* [TASK PROMPT]:
Which lines run from the line with "WM_VSCROLLCLIPBOARD (32, 2265)" through the line with "WM_PAINTCLIPBOARD (29, 1953)" in the entries below? Print them exactly, both ends included, and nothing more.

[Entries taken from a collection]
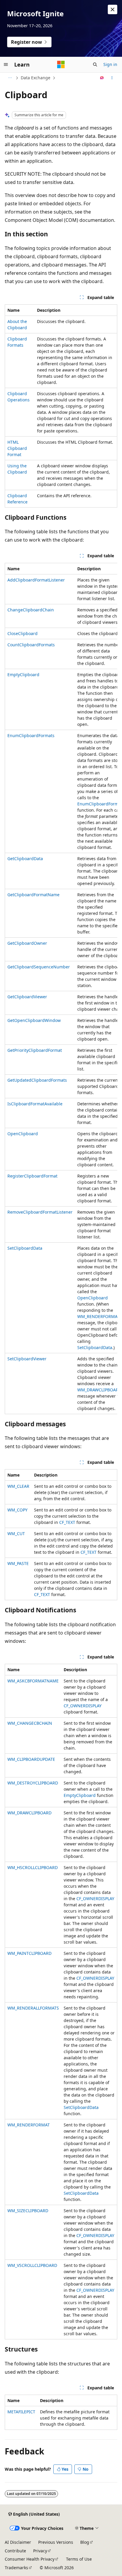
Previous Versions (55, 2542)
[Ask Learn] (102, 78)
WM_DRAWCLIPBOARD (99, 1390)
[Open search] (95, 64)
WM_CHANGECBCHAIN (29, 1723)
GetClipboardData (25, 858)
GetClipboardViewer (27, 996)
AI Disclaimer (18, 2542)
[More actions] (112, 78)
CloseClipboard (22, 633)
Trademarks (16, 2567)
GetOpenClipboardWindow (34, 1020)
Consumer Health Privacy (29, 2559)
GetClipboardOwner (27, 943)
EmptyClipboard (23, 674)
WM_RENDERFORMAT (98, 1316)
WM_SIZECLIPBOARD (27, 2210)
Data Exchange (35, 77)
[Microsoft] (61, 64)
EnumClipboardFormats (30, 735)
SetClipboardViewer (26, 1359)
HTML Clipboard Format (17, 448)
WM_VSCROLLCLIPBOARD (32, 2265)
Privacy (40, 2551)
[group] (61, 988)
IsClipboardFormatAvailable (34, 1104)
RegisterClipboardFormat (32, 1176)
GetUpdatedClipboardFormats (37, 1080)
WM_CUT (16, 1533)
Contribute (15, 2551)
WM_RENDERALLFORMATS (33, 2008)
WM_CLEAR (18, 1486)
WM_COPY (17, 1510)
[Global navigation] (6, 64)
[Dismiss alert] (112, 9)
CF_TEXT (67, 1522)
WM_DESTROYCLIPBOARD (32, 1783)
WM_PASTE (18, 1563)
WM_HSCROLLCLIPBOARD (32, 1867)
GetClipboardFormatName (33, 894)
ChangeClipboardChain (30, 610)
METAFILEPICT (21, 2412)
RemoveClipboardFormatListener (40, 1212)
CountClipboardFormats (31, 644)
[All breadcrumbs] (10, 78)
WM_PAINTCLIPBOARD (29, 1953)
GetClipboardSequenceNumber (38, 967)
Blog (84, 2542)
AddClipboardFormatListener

* [ANSWER AREA]:
WM_VSCROLLCLIPBOARD (32, 2265)
Privacy (40, 2551)
[group] (61, 988)
IsClipboardFormatAvailable (34, 1104)
RegisterClipboardFormat (32, 1176)
GetUpdatedClipboardFormats (37, 1080)
WM_CUT (16, 1533)
Contribute (15, 2551)
WM_RENDERALLFORMATS (33, 2008)
WM_CLEAR (18, 1486)
WM_COPY (17, 1510)
[Global navigation] (6, 64)
[Dismiss alert] (112, 9)
CF_TEXT (67, 1522)
WM_DESTROYCLIPBOARD (32, 1783)
WM_PASTE (18, 1563)
WM_HSCROLLCLIPBOARD (32, 1867)
GetClipboardFormatName (33, 894)
ChangeClipboardChain (30, 610)
METAFILEPICT (21, 2412)
RemoveClipboardFormatListener (40, 1212)
CountClipboardFormats (31, 644)
[All breadcrumbs] (10, 78)
WM_PAINTCLIPBOARD (29, 1953)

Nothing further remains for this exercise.